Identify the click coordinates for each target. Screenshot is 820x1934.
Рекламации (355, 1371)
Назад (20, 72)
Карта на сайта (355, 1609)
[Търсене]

────

§ **DIRECTIONS FOR THIS TASK**
An exact copy of all the records is the expected answer.

§ **ANSWER BOX**
Identify the click coordinates for each target. Screenshot is 820x1934.
Рекламации (355, 1371)
Назад (20, 72)
Карта на сайта (355, 1609)
[Търсене]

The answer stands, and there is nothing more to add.